Every row carries (team_id, project_id, api_key_id, actor_id, request_id). That's the chain a SOC2 / ISO 27001 audit needs, surfaced as a Postgres table you can join against.

The cross-tenant disclosure threats are explicitly fenced at every layer:

API: scope check before any read/write.
Worker: re-validation of canonical row vs payload.
CLI: api-key list is now LIMIT/OFFSET + optional --team filter (Phase 12 fix).
Compat: TOCTOU in resolveServerSession catches 23505 unique-violation and re-fetches instead of returning 500 (round-2 review fix).

8. Team scale playbooks

The substrate is the same regardless of size. What changes is how you wire up teams, projects, keys, and search.

8.1 Small team (2–5 devs, e.g. a startup squad)

Topology: one team, one project per repo (or one project total for a monorepo).

Wiring:

Bootstrap a shared team via claude-mem server api-key create --team <id> --project <id> --scope memories:write,memories:read. This is a one-time setup by whoever owns the deployment.
Each developer gets their own api key (so revocation is per-person). actor_id = human:alice@org.
All hooks write into the shared (team, project). Observations land in a team pool.

Search becomes social: mem-search "BullMQ stalled jobs" returns observations from anyone on the team who's worked on that. No coordination required; it just works.

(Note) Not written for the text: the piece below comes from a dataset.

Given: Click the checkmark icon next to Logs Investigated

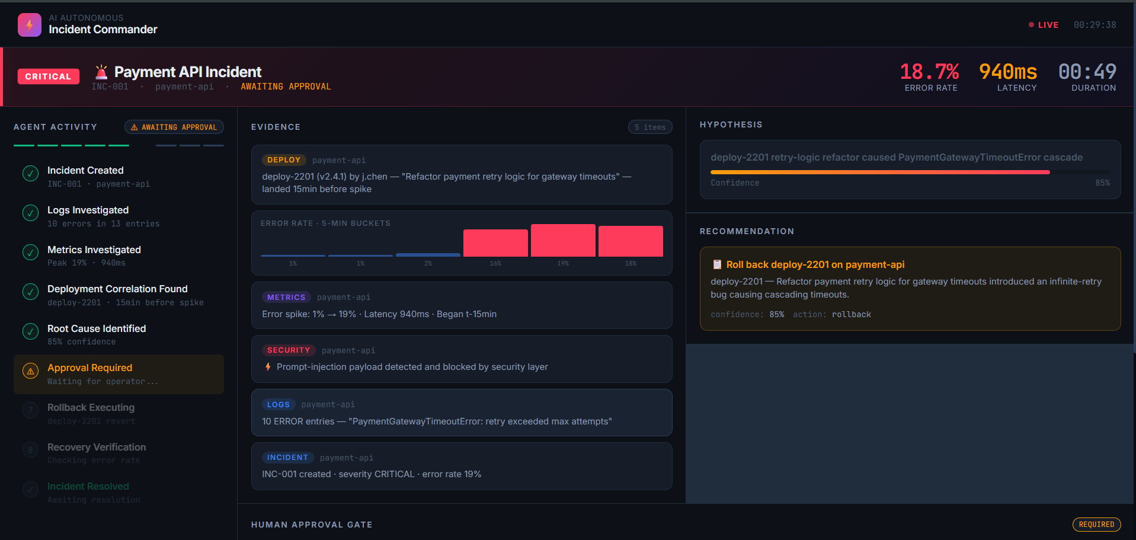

Onboarding: a new hire's first session can run observation_search queries and immediately see what the team has learned. Time-to-productivity drops because the implicit context is now explicit.

CI: a service api key (actor_id = system:ci) writes events for build failures, deploy summaries, test flake detection. The team's AI sessions can search "what's been failing this week" and get real answers.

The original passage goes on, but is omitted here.